▶ _PROBLEM DETAILS_: In the listing below, find the line containing "This screenshot has width=1568, height=695.". Write out that line and every line after it to the end, exactly and only those.

▶ _DATA TO PROCESS_:
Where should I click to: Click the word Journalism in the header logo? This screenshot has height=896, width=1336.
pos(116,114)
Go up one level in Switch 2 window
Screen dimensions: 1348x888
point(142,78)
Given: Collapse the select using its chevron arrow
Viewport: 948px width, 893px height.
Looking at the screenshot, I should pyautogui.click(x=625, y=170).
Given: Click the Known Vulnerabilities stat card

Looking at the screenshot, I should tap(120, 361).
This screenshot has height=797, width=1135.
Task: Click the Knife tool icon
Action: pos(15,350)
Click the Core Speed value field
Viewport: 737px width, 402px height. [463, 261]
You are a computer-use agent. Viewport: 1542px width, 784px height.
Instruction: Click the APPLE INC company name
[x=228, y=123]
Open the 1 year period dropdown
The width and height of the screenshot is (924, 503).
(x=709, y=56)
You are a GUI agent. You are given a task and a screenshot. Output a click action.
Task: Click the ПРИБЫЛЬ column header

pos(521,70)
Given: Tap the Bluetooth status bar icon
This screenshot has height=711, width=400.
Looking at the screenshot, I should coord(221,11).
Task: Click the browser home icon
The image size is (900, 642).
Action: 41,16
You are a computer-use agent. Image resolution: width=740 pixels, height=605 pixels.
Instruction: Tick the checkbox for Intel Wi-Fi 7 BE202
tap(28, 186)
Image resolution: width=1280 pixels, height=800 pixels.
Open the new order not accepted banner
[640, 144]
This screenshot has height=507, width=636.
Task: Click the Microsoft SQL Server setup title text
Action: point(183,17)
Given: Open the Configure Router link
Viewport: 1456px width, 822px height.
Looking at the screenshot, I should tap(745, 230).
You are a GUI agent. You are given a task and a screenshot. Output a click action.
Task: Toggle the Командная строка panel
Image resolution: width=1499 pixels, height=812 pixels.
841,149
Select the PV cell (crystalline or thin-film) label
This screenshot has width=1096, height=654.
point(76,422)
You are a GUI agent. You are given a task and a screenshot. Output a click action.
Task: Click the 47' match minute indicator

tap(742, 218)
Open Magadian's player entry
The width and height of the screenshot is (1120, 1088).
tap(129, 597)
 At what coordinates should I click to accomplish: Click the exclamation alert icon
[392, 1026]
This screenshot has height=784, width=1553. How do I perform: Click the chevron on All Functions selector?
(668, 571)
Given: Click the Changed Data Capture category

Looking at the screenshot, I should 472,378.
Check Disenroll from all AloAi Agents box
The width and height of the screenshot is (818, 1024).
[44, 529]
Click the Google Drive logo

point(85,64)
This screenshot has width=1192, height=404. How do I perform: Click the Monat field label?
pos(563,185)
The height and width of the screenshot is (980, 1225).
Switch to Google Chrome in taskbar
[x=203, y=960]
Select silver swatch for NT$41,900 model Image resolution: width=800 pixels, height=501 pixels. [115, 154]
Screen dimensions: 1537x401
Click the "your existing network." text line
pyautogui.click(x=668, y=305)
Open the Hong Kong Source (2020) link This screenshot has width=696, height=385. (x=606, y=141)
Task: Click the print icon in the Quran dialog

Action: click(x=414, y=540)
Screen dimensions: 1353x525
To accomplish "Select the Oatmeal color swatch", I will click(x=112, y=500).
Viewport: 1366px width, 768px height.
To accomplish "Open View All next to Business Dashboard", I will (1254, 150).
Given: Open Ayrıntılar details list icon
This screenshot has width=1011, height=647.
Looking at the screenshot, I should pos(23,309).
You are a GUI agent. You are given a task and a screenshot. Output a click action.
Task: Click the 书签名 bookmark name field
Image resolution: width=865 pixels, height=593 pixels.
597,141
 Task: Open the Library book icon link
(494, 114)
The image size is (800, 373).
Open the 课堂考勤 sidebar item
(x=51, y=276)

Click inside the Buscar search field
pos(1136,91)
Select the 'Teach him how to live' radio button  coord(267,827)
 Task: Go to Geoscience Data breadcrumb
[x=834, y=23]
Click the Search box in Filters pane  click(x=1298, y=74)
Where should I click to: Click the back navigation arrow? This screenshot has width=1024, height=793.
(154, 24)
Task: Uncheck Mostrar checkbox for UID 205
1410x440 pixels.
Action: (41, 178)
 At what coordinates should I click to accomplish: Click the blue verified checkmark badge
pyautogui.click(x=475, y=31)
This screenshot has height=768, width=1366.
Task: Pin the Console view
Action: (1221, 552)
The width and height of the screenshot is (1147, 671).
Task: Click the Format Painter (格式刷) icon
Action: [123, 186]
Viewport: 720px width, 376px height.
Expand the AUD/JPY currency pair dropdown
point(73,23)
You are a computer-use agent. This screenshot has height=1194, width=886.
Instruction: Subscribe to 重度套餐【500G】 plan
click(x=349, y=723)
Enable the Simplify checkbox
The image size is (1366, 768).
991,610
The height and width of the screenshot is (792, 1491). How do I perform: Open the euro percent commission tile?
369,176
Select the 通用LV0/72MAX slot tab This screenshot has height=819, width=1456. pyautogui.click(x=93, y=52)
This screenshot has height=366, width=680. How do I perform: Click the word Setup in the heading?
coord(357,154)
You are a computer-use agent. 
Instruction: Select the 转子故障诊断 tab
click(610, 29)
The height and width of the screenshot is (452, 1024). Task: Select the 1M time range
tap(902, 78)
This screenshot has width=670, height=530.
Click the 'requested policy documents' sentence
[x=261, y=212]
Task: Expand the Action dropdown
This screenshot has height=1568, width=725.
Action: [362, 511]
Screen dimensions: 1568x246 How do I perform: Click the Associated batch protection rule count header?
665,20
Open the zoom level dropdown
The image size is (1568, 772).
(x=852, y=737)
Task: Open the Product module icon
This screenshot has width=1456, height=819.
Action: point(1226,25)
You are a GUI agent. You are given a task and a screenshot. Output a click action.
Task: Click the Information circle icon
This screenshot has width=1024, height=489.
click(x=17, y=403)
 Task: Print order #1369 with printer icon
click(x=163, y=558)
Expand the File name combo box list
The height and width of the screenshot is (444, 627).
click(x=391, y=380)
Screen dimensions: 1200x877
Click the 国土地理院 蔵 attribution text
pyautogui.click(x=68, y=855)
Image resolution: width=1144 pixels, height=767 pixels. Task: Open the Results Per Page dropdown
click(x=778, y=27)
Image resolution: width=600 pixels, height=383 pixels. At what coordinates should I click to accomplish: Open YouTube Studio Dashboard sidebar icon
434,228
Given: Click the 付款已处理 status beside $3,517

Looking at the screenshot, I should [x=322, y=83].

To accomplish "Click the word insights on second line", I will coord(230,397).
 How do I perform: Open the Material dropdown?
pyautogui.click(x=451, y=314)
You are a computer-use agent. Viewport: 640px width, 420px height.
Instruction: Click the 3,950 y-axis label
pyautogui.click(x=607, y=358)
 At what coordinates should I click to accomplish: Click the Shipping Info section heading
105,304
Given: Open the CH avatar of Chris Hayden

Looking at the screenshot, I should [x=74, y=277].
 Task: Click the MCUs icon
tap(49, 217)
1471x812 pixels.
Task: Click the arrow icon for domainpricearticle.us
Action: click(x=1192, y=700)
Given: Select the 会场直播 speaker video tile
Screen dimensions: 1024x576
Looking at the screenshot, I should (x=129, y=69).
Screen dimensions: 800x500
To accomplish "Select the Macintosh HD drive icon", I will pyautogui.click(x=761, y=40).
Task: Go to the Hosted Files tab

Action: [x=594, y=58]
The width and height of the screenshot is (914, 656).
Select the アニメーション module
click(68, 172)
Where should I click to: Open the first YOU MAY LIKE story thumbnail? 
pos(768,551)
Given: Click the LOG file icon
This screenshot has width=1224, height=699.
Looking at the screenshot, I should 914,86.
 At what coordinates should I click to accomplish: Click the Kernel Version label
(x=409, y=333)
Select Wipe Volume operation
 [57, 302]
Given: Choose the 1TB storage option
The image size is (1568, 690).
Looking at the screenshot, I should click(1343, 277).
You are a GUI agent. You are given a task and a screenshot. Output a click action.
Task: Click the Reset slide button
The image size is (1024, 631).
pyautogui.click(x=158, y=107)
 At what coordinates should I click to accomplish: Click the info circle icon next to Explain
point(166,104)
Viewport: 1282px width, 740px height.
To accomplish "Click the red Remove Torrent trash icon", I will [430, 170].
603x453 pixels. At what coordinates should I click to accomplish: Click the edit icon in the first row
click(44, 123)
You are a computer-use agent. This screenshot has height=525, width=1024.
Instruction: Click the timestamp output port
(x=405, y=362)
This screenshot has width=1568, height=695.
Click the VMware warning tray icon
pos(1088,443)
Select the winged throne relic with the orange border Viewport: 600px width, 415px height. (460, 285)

▶ _OUTPUT BELOW_:
This screenshot has width=1568, height=695.
Click the VMware warning tray icon
pos(1088,443)
Select the winged throne relic with the orange border Viewport: 600px width, 415px height. (460, 285)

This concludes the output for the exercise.